-- EXERCISE INPUT --

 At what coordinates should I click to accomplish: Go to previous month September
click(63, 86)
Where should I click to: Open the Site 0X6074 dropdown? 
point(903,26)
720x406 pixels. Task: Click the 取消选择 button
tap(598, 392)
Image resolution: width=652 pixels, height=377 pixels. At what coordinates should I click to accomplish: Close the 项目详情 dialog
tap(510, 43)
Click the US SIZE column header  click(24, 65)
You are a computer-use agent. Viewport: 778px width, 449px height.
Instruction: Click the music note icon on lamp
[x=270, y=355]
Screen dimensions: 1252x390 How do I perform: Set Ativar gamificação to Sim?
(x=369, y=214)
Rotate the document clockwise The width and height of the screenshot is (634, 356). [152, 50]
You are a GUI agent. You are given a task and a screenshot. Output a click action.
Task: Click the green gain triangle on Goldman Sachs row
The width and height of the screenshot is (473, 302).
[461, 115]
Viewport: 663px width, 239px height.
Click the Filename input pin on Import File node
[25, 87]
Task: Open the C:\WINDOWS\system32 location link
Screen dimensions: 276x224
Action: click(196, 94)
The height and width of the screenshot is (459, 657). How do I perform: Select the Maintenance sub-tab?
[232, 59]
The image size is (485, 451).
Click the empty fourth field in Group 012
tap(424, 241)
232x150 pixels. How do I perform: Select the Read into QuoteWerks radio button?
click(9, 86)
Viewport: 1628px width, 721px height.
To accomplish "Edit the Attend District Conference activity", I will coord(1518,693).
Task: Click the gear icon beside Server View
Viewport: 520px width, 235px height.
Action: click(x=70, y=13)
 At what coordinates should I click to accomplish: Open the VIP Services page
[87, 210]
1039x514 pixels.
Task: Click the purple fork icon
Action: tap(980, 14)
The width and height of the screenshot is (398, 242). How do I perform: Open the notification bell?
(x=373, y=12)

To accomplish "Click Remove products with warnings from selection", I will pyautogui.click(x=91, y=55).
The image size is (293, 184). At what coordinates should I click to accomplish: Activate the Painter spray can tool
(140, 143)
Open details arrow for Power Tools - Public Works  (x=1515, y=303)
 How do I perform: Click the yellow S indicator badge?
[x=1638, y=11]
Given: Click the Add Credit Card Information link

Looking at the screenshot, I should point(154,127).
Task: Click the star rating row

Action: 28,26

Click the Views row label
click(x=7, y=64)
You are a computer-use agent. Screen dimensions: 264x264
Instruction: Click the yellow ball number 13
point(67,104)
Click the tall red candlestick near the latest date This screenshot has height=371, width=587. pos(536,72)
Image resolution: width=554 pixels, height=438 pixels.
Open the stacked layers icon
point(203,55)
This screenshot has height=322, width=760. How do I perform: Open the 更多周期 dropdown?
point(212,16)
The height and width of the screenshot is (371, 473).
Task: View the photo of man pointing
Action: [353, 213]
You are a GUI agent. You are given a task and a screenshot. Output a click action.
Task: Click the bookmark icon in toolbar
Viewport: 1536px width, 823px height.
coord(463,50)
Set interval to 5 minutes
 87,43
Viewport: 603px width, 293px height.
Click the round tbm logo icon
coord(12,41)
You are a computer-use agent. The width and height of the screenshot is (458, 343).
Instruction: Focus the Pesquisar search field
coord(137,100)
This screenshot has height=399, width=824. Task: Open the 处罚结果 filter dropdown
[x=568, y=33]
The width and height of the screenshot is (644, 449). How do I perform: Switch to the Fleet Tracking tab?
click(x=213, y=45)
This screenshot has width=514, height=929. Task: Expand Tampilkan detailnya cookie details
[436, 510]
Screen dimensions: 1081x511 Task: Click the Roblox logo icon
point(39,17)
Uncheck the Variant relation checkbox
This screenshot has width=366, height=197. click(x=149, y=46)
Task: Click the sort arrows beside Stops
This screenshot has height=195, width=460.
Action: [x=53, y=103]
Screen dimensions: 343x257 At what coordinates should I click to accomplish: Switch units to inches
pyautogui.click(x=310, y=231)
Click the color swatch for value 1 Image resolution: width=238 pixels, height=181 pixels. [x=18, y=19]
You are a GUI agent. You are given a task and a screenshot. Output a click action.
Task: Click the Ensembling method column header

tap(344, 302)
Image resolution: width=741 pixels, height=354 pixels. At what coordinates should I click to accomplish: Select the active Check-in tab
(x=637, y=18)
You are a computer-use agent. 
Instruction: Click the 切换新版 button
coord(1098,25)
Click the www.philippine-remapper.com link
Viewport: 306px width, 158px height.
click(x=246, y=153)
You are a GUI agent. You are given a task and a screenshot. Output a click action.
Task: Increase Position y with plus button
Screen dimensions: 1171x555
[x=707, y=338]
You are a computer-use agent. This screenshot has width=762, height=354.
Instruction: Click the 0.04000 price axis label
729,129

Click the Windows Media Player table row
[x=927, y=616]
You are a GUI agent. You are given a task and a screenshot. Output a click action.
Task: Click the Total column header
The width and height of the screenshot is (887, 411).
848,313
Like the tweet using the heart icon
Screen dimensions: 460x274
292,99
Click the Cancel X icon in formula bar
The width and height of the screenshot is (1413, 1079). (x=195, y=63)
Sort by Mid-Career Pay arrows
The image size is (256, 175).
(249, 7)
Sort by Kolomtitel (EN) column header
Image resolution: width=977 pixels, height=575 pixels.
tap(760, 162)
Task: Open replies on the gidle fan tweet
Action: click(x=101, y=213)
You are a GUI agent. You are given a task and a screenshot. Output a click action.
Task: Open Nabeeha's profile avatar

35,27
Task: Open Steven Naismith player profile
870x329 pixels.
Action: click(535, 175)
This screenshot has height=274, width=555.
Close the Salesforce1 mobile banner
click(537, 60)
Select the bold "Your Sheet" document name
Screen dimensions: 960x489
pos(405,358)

-- WHAT IS BEING ASKED --
Above are the entries. Copy exactly the part that opens with the line containing "This screenshot has height=322, width=760." and closes with the line containing "Task: Click the bookmark icon in toolbar", and no more.

-- SOLUTION FOR THIS EXERCISE --
This screenshot has height=322, width=760. How do I perform: Open the 更多周期 dropdown?
point(212,16)
The height and width of the screenshot is (371, 473).
Task: View the photo of man pointing
Action: [353, 213]
You are a GUI agent. You are given a task and a screenshot. Output a click action.
Task: Click the bookmark icon in toolbar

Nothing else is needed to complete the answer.